# Items listed in a dataset
———

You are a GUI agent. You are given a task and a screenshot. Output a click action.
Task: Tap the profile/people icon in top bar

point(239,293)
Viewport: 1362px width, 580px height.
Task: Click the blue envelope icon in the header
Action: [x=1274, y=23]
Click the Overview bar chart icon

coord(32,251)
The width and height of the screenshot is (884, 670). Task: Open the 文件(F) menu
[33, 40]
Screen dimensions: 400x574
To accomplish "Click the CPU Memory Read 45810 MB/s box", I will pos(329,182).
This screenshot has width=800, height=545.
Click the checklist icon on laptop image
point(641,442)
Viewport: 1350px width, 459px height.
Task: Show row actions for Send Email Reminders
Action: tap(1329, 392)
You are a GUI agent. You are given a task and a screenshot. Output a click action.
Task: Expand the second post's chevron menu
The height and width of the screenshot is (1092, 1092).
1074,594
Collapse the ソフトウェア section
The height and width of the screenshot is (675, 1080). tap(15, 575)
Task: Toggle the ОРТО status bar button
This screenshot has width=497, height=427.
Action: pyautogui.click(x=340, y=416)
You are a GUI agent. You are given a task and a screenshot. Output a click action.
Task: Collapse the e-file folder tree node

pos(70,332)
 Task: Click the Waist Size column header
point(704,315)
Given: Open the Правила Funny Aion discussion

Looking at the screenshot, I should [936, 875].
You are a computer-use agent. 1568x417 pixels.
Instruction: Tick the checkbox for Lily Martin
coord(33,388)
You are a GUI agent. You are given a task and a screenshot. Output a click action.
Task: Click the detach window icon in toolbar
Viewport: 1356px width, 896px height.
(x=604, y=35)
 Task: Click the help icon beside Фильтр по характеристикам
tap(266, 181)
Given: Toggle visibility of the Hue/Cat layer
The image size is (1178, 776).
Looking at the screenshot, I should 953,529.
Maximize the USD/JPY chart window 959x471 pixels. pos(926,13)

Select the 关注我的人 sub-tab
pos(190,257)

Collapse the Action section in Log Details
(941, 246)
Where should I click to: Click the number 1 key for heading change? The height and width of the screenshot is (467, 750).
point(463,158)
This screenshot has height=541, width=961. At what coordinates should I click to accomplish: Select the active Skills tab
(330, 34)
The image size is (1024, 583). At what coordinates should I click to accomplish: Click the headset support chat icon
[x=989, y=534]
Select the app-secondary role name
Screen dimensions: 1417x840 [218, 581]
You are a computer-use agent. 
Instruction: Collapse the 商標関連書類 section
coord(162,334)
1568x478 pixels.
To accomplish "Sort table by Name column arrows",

———

Can you present all of the material above as a numbered list, one entry per line, with the blank lines left out?

1. You are a GUI agent. You are given a task and a screenshot. Output a click action.
2. Task: Tap the profile/people icon in top bar
3. point(239,293)
4. Viewport: 1362px width, 580px height.
5. Task: Click the blue envelope icon in the header
6. Action: [x=1274, y=23]
7. Click the Overview bar chart icon
8. coord(32,251)
9. The width and height of the screenshot is (884, 670). Task: Open the 文件(F) menu
10. [33, 40]
11. Screen dimensions: 400x574
12. To accomplish "Click the CPU Memory Read 45810 MB/s box", I will pos(329,182).
13. This screenshot has width=800, height=545.
14. Click the checklist icon on laptop image
15. point(641,442)
16. Viewport: 1350px width, 459px height.
17. Task: Show row actions for Send Email Reminders
18. Action: tap(1329, 392)
19. You are a GUI agent. You are given a task and a screenshot. Output a click action.
20. Task: Expand the second post's chevron menu
21. The height and width of the screenshot is (1092, 1092).
22. 1074,594
23. Collapse the ソフトウェア section
24. The height and width of the screenshot is (675, 1080). tap(15, 575)
25. Task: Toggle the ОРТО status bar button
26. This screenshot has width=497, height=427.
27. Action: pyautogui.click(x=340, y=416)
28. You are a GUI agent. You are given a task and a screenshot. Output a click action.
29. Task: Collapse the e-file folder tree node
30. pos(70,332)
31.  Task: Click the Waist Size column header
32. point(704,315)
33. Given: Open the Правила Funny Aion discussion
34. Looking at the screenshot, I should [936, 875].
35. You are a computer-use agent. 1568x417 pixels.
36. Instruction: Tick the checkbox for Lily Martin
37. coord(33,388)
38. You are a GUI agent. You are given a task and a screenshot. Output a click action.
39. Task: Click the detach window icon in toolbar
40. Viewport: 1356px width, 896px height.
41. (x=604, y=35)
42.  Task: Click the help icon beside Фильтр по характеристикам
43. tap(266, 181)
44. Given: Toggle visibility of the Hue/Cat layer
45. The image size is (1178, 776).
46. Looking at the screenshot, I should 953,529.
47. Maximize the USD/JPY chart window 959x471 pixels. pos(926,13)
48. Select the 关注我的人 sub-tab
49. pos(190,257)
50. Collapse the Action section in Log Details
51. (941, 246)
52. Where should I click to: Click the number 1 key for heading change? The height and width of the screenshot is (467, 750).
53. point(463,158)
54. This screenshot has height=541, width=961. At what coordinates should I click to accomplish: Select the active Skills tab
55. (330, 34)
56. The image size is (1024, 583). At what coordinates should I click to accomplish: Click the headset support chat icon
57. [x=989, y=534]
58. Select the app-secondary role name
59. Screen dimensions: 1417x840 [218, 581]
60. You are a computer-use agent. 
61. Instruction: Collapse the 商標関連書類 section
62. coord(162,334)
63. 1568x478 pixels.
64. To accomplish "Sort table by Name column arrows",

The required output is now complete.